**BAGIAN TEKS**.
•••••

Liputan6.com, Cilacap - Musim angin timur di perairan selatan Jawa salah satunya ditandai dengan munculnya ubur-ubur. Di antara ubur-ubur yang bisa di panen itu, ada pula ubur-ubur tudung biru atau ubur-ubur api.
Nelayan Kebumen dan Cilacap menyebutnya sebagai Rawe. Dan Rawe, dalam bahasa lokal berkonotasi dengan gatal dan pedas layaknya semak Rawe yang juga menyebabkan panas dan gatal sekujur tubuh.
Disebut ubur-ubur api lantaran makhluk laut itu bisa menyebabkan iritasi, gatal dan pedas di bagian kulit yang bersentuhan langsung dengan ubur-ubur api ini.
Baca Juga
Advertisement
Nah, celakanya, musim ubur-ubur api kali bersamaan dengan libur lebaran 2019. Tak pelak, banyak wisatawan yang terserang ubur-ubur api ini.
Sebenarnya, tak tepat pula mengatakan wisatawan diserang ubur-ubur. Pasalnya, ubur-ubur pasif dan hanya mengikuti arus laut. Ubur-ubur ini banyak terdampar di pantai.
"Kalau serangan kan ubur-ubur aktif menyerang. Ya karena menempel saja di kulit,” ucap Komandan Basarnas Pos SAR Cilacap, Moelwahyono, Sabtu (8/6/2019).
Di sejumlah pantai wisata Kebumen dan Cilacap puluhan wisatawan dilaporkan tersengat ubur-ubur api sepanjang libur lebaran 2019. Wisatawan tak menyadari keberadaan ubur-ubur di air atau pinggir pantai.
Terapi Tradisional
Sebab, ukuran ubur-ubur tudung biru itu kecil dan transparan sulit terdeteksi di air. Terlebih saat terdampar di pantai penuh buih air.
"Lebih tepatnya ya karena menempel kemudian gatal-gatal dan panas," katanya.
Hingga Sabtu pagi ini, Basarnas belum memperoleh laporan terperinci mengenai jumlah korban serangan ubur-ubur. Kemungkinan karena dampak ubur-ubur ini tak begitu fatal.
Ubur-ubur dilaporkan muncul di seluruh pantai wisata Kebumen hingga Cilacap. Dari Pantai Suwuk hingga Teluk Penyu, Cilacap, ada laporan wisatawan yang tersengat ubur-ubur.

•••••

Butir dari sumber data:

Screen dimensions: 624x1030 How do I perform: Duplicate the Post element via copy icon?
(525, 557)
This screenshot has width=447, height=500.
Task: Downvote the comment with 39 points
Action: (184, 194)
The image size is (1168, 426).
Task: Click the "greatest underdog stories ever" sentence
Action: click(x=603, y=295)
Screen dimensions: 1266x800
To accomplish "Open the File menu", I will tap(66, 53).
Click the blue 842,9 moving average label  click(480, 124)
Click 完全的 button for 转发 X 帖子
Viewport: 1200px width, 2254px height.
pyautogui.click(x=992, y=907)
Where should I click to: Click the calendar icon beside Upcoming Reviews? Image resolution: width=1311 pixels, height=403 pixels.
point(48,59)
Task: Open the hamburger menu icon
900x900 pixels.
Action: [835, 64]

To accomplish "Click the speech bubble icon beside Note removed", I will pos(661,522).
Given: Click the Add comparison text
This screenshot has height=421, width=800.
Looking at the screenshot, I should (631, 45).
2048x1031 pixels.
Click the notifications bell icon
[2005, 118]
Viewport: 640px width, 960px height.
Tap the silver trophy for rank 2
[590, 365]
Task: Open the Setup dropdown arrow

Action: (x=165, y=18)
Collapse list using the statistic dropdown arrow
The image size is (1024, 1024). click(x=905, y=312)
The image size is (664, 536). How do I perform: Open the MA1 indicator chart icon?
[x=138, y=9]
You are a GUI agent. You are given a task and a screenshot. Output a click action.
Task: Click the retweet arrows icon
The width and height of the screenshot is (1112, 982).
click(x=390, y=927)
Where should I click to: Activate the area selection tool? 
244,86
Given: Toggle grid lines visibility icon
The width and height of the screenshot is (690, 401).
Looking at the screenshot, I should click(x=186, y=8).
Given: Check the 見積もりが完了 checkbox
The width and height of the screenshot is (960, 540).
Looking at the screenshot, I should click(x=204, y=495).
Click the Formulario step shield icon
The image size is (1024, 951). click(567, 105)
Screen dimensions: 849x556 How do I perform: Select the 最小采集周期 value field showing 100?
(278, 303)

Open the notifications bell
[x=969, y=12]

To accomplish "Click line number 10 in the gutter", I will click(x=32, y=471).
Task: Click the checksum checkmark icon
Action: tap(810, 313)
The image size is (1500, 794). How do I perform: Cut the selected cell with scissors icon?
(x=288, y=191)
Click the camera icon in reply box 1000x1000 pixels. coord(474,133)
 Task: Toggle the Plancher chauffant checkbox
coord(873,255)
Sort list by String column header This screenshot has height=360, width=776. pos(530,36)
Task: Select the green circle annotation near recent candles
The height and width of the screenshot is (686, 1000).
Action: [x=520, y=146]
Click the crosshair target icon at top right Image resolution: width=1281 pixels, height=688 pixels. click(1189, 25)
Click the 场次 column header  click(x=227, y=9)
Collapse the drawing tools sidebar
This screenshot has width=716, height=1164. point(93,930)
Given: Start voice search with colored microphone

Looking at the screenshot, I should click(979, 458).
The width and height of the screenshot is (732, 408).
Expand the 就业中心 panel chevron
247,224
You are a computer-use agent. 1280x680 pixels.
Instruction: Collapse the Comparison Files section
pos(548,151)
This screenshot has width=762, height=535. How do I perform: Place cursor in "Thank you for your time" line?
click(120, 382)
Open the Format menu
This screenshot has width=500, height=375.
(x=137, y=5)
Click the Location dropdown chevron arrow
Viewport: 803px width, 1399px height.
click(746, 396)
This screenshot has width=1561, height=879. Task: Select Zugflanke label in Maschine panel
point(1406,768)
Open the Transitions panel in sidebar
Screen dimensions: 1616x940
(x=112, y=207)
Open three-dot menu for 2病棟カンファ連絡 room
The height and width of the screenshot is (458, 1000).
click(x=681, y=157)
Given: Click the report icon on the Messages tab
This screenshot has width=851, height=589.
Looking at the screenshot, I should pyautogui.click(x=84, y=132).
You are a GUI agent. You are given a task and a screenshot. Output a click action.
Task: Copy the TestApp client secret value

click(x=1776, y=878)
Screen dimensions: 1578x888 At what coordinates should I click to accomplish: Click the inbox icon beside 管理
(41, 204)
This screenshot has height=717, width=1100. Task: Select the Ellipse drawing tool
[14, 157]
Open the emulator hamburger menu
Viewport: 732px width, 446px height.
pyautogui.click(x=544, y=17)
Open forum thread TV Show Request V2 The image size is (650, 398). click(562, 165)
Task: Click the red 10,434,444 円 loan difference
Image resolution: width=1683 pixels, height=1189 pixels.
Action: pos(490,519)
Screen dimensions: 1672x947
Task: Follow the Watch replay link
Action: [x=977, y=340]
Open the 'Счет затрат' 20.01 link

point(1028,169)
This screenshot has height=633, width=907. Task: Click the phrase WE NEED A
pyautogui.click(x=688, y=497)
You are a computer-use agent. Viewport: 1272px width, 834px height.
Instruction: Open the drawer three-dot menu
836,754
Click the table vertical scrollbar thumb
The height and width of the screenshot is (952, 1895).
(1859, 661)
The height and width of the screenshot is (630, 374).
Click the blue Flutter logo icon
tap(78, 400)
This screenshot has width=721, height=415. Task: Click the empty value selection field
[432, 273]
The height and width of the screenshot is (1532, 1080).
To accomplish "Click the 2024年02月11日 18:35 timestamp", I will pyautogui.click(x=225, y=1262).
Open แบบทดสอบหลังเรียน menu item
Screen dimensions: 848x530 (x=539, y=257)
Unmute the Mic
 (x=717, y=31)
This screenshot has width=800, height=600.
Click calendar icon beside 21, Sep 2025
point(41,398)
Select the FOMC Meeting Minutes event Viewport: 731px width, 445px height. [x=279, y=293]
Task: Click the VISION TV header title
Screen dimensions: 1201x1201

•••••

**TUGAS YANG DIBERIKAN 1**.
Tuliskan ulang secara persis bagian teks tentang sengatan ubur-ubur, mulai dari "Sebenarnya, tak tepat" sampai dengan "penuh buih air.".
**TUGAS YANG DIBERIKAN 2**.
Sebutkan semua nama yang dipakai teks tentang sengatan ubur-ubur untuk jenis ubur-ubur yang membuat kulit wisatawan gatal dan panas.

**PENYELESAIAN MASALAH 1**.
Sebenarnya, tak tepat pula mengatakan wisatawan diserang ubur-ubur. Pasalnya, ubur-ubur pasif dan hanya mengikuti arus laut. Ubur-ubur ini banyak terdampar di pantai.
"Kalau serangan kan ubur-ubur aktif menyerang. Ya karena menempel saja di kulit,” ucap Komandan Basarnas Pos SAR Cilacap, Moelwahyono, Sabtu (8/6/2019).
Di sejumlah pantai wisata Kebumen dan Cilacap puluhan wisatawan dilaporkan tersengat ubur-ubur api sepanjang libur lebaran 2019. Wisatawan tak menyadari keberadaan ubur-ubur di air atau pinggir pantai.
Terapi Tradisional
Sebab, ukuran ubur-ubur tudung biru itu kecil dan transparan sulit terdeteksi di air. Terlebih saat terdampar di pantai penuh buih air.

**PENYELESAIAN MASALAH 2**.
ubur-ubur tudung biru, ubur-ubur api, Rawe